4.  Negative numbers: The representation of negative numbers differs, so for the two's complement of a negative number, we cannot directly convert it to a decimal value using base conversion, because that would not yield the actual decimal number stored in the computer. Instead, we should first convert it to its original code (sign-magnitude representation), and then convert that original code to a decimal number (machine numbers include the sign bit).

5.  Why were sign-magnitude, ones' complement, and two's complement created?

    1.  Reason: For addition and subtraction operations involving only positive numbers, using the original code poses no issues.
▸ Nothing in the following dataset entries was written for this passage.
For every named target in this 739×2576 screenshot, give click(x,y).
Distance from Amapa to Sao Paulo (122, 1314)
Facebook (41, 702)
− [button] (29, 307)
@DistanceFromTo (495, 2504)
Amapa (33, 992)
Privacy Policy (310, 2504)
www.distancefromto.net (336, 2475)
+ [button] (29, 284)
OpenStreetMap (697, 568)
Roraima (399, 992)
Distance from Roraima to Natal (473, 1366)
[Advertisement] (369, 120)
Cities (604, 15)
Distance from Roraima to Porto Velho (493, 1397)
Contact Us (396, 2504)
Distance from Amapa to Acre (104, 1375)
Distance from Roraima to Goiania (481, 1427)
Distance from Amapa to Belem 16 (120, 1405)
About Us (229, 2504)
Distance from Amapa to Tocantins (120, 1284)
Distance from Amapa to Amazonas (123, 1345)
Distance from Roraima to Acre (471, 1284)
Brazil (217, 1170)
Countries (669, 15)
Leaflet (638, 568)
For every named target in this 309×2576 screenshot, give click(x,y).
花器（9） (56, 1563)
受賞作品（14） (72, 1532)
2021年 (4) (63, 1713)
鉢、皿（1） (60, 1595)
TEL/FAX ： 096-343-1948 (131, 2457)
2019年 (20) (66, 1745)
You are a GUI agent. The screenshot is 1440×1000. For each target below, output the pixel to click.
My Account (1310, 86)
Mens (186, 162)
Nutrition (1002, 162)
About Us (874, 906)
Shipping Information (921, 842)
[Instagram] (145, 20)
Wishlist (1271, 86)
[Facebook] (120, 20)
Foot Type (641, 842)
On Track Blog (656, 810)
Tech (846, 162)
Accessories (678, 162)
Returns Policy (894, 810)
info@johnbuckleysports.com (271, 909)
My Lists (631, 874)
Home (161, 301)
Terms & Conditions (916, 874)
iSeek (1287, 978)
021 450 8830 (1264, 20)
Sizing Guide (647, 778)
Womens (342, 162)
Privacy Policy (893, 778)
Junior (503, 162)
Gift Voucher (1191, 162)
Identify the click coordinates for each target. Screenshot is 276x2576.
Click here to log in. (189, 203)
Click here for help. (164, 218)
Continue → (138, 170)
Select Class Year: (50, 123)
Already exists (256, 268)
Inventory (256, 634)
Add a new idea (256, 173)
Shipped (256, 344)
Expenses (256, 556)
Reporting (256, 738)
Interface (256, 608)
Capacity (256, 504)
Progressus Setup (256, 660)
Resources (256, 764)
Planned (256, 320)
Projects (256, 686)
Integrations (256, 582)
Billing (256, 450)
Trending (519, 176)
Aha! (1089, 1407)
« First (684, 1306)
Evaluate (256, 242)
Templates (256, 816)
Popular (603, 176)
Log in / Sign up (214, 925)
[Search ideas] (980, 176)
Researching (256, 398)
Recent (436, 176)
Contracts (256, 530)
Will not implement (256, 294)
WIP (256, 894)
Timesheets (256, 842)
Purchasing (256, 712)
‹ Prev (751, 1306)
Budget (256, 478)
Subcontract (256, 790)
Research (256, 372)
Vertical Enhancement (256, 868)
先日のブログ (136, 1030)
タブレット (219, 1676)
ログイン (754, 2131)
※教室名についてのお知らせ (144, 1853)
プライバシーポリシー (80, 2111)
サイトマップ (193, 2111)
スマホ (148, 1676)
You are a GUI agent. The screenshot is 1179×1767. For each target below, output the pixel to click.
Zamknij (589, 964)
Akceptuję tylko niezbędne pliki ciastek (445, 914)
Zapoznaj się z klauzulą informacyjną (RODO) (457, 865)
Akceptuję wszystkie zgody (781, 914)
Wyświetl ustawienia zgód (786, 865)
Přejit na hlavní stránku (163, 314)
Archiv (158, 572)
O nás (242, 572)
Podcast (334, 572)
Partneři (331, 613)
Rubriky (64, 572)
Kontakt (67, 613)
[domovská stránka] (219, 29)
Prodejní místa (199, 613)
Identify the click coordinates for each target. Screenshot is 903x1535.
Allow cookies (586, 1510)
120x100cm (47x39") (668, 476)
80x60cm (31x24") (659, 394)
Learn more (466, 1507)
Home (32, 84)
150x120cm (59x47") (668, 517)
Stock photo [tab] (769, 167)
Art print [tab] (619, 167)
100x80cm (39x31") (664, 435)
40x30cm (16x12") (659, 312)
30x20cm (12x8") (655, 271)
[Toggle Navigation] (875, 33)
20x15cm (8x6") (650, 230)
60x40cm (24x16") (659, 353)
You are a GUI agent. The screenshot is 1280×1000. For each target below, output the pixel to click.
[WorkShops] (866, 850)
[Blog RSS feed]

However, when both positive and negative numbers are present, the computer cannot determine whether the most significant bit is a sign bit.

4.  Summary:

1.  **The *****most significant bit***** of binary is the sign bit: 0 indicates a positive number, 1 indicates a negative number.**

2.  The original code, inverse code, and two's complement of a positive number are all the same — the three codes are unified.

3.  Negative number

    1.  The one's complement of a negative number = keep its sign bit unchanged, and invert all other bits.

    2.  The two's complement of a negative number = its one's complement + 1. The one's complement of a negative number = the two's complement of the negative number - 1.

4.  The one's complement and two's complement of 0 are both 0.

5.  **When computers perform calculations, they always do so using "two's complement" representation.**

6.  The result of the operation is displayed in **original code** form.